> [Required action]: Every single entry must be restated word for word.

━━━━━━

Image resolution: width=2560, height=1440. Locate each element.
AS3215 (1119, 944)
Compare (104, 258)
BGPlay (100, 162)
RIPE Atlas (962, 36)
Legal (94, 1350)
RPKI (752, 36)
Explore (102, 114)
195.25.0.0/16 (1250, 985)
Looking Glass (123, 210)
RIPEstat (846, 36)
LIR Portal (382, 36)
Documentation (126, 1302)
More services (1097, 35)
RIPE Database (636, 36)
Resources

━━━━━━

> [Solution to this exercise]:
Image resolution: width=2560, height=1440. Locate each element.
AS3215 (1119, 944)
Compare (104, 258)
BGPlay (100, 162)
RIPE Atlas (962, 36)
Legal (94, 1350)
RPKI (752, 36)
Explore (102, 114)
195.25.0.0/16 (1250, 985)
Looking Glass (123, 210)
RIPEstat (846, 36)
LIR Portal (382, 36)
Documentation (126, 1302)
More services (1097, 35)
RIPE Database (636, 36)
Resources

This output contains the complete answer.